ABSTRACT Embodied intelligent agents, which represent the future of robotics, demand precise perception and real‐time decision‐making capabilities to achieve natural environmental interactions. However current systems face inherent limitations in unimodal sensing and cross‐modal coordination, which hinder their performance in dynamic contact‐rich operations. Herein, we present a fabric‐based event‐driven tactile interface that features an innovative woven structure with cross‐fiber electrodes. It achieves breakthroughs in sensitivity (246.3 kPa −1 ), pressure detection (>450 kPa), and waterproof robustness. This interface enables millisecond‐level pressure/slip dual‐mode feedback for self‐adaptive grasping, thereby improving the dexterous manipulation of fragile or slippery objects.
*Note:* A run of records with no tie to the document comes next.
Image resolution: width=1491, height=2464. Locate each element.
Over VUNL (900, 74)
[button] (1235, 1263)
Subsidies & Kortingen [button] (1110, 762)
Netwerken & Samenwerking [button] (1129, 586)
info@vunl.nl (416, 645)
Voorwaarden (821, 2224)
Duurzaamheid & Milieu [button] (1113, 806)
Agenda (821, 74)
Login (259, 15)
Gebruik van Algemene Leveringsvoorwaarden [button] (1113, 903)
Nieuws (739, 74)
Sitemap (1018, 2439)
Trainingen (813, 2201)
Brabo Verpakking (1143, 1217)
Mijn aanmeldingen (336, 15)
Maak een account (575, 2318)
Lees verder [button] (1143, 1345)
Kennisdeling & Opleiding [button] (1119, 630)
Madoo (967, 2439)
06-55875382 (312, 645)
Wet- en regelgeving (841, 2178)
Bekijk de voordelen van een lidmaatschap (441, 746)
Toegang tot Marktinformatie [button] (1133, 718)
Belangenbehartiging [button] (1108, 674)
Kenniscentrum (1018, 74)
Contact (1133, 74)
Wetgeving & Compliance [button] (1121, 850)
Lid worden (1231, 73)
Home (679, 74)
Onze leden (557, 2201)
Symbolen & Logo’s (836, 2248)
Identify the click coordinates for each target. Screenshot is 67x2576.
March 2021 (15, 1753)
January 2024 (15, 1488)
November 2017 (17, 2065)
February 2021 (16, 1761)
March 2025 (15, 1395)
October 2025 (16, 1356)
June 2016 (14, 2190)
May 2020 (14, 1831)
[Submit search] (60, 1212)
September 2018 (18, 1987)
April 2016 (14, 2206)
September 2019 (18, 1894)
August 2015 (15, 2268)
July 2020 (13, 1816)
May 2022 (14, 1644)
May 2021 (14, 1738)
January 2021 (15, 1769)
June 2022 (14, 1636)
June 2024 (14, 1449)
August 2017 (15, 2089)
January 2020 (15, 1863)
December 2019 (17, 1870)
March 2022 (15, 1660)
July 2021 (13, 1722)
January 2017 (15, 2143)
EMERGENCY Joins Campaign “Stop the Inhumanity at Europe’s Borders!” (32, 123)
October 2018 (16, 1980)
For underwater scenarios, a bio‐inspired visual–tactile fusion (VTF) architecture leverages tactile perception to compensate for visual limitations, demonstrating a high accuracy of 97.7% in complex tasks, including underwater transparent object manipulation and recognition of similar objects. Event‐driven tactile feedback is merged with visual semantics for decision‐level optimization, thereby enhancing the autonomy and adaptation of humanoid machine intelligence. It creates an innovative closed‐loop cross‐modal perception–decision system that builds a direct link between environmental interaction and autonomous decision‐making for intelligent agent development in open‐world scenarios. The superior performance of the VTF architecture dynamic interaction tasks represents a crucial step toward robotic systems with advanced intelligence.